Some more on simple systems

Continuation of my notes from “Reflection Groups and Coxeter Groups” by James E. Humphreys.

$\Delta$ is a simple system. Let $\alpha$ be in $\Delta$ and let $s_\alpha$ be the reflection associated with $\alpha$. Of course, $s_\alpha$ must take $\alpha$ into $-\alpha$-that’s what reflection does. But what does it (i.e.$s_\alpha$) do to the other members of  $\Pi$ (the positive system containing $\Delta$)? It is comforting to know that $s_\alpha$ will not take any member of $\Pi$ (except $\alpha$, of course) outside $\Pi$.

A simple reflection maps a positive system into itself but for the one root sent to its negative.
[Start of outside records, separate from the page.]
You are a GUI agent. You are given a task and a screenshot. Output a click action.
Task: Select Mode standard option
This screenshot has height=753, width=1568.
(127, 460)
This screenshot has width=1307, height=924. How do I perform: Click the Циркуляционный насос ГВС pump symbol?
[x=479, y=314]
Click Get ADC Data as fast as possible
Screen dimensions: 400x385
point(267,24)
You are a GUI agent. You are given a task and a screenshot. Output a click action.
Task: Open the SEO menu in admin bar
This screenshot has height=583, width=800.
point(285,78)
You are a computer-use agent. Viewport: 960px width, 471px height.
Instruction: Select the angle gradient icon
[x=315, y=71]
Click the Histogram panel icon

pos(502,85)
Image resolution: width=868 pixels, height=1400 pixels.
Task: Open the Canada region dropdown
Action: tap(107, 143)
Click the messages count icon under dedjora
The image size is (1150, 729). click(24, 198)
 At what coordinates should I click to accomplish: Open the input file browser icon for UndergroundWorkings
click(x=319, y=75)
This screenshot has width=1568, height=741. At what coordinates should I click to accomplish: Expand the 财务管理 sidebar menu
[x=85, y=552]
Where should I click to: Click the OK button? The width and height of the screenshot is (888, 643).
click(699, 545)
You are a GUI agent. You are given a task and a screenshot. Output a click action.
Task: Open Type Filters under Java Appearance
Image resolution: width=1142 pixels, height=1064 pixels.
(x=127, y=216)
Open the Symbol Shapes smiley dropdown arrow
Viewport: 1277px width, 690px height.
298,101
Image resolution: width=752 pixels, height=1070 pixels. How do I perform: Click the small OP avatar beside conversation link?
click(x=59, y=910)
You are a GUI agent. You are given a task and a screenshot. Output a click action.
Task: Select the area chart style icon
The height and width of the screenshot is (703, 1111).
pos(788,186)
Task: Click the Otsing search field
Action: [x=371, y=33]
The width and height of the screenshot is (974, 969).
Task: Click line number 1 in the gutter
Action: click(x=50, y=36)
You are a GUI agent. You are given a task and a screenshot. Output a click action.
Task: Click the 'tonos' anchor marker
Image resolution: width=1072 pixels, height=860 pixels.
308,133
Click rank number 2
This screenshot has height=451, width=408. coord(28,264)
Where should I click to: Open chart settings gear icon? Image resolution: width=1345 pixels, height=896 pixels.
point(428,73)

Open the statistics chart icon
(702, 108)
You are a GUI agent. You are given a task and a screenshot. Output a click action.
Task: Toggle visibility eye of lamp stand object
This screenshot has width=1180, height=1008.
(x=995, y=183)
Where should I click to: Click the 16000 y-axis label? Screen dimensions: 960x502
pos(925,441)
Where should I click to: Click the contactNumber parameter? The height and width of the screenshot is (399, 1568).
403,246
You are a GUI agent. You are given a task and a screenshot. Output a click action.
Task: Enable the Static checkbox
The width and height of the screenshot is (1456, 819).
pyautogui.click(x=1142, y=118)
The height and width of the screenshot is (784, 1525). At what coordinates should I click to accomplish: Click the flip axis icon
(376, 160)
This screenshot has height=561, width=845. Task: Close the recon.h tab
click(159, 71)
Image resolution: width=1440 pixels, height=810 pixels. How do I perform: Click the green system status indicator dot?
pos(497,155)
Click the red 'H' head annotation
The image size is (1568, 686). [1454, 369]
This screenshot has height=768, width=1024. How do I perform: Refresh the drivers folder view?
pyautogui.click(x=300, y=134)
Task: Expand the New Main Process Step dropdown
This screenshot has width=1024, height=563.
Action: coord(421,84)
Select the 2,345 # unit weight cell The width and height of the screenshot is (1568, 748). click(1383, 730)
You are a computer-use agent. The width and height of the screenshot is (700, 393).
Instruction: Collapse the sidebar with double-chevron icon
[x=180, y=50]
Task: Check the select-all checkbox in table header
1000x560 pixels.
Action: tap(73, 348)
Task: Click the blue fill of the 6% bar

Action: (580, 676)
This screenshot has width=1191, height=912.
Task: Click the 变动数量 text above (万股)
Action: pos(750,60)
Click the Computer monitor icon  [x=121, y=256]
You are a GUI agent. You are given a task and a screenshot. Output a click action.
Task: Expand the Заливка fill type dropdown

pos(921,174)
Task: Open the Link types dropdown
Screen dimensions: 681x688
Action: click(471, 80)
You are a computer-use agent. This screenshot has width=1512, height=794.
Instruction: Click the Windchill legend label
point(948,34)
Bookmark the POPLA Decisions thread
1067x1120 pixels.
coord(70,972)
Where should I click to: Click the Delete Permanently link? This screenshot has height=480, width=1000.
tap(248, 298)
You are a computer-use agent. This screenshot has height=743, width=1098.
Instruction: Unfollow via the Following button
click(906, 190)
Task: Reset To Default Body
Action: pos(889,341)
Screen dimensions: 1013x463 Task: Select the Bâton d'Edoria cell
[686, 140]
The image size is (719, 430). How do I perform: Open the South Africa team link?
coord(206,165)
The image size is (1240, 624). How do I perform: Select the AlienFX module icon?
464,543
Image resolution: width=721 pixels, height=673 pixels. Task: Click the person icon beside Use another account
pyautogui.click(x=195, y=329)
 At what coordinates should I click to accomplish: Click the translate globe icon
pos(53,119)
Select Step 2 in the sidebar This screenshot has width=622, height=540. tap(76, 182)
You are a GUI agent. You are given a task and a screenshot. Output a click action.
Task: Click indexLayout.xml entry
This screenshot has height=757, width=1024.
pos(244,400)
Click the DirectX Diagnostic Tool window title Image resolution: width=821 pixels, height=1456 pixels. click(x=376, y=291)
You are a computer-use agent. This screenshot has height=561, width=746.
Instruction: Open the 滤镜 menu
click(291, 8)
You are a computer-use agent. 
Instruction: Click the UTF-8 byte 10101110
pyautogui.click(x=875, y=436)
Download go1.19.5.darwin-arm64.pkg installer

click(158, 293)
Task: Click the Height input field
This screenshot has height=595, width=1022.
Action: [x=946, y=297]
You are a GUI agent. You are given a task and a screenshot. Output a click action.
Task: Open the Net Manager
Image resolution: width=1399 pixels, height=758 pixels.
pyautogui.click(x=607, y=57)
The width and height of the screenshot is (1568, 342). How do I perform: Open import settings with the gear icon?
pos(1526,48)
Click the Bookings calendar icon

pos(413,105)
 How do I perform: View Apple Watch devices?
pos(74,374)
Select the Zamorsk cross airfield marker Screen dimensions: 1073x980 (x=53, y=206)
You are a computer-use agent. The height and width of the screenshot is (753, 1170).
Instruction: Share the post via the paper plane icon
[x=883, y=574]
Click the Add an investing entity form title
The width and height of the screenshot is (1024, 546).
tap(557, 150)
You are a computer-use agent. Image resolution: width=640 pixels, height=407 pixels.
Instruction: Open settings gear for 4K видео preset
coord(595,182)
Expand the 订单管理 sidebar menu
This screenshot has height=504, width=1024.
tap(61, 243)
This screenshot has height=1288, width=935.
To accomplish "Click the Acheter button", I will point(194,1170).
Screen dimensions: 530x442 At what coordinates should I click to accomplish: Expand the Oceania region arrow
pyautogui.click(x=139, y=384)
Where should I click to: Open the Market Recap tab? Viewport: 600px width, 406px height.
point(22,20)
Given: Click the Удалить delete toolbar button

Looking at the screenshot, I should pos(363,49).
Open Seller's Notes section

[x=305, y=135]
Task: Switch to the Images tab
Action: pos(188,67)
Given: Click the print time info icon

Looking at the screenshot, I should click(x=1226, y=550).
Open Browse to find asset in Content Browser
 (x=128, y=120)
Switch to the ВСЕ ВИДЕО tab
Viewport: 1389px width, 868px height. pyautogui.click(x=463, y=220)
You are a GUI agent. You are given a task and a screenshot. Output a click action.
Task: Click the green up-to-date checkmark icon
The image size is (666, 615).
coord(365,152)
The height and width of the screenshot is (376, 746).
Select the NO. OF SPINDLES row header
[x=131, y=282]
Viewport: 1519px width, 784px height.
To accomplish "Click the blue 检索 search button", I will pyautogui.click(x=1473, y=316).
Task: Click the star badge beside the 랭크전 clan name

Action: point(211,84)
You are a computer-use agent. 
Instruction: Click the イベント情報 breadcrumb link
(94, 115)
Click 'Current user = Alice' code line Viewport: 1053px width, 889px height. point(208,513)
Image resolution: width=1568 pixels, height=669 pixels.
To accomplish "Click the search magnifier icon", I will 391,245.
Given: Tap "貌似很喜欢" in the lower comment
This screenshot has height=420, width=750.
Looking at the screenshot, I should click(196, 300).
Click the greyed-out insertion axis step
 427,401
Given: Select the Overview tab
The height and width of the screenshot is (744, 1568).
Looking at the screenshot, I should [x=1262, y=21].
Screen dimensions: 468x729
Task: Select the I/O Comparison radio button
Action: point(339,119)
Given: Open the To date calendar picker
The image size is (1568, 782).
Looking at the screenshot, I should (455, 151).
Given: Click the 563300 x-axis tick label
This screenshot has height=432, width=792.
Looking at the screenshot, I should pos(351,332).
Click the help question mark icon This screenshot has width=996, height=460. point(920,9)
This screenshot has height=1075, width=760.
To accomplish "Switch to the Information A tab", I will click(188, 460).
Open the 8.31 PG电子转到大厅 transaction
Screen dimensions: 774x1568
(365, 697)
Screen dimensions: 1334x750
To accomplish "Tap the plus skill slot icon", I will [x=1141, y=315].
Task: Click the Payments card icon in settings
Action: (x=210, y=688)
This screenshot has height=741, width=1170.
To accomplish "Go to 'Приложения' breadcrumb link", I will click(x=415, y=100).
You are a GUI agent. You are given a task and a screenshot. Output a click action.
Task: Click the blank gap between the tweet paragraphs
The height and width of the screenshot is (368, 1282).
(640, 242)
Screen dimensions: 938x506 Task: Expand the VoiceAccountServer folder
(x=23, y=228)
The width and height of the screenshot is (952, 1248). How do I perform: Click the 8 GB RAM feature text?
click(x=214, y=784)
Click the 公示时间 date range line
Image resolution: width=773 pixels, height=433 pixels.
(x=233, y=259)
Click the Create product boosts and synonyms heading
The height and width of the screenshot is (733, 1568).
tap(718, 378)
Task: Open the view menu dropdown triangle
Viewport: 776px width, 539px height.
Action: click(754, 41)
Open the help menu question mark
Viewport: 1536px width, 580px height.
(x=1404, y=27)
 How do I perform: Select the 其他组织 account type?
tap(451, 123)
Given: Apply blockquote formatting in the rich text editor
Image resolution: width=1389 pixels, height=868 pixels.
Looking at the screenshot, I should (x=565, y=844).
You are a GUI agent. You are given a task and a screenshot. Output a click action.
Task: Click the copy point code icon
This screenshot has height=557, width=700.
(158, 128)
How annoying it would if this were not the case, like the contents of a neat cupboard thrown all over the room. This neatness,this organization serves as a good rule of thumb  when I am thinking about stuff. If the end result is chaotic, it is highly likely I have done things wrong.

Anyway, the upshot of a positive system (but one root etc.) being reflected into itself is that any two positive systems lying within a root system are conjugate to each other under the action of the associated reflection group. Ditto for simple systems in a root system. Hence one can fix a simple system to prove results, without loss of generality.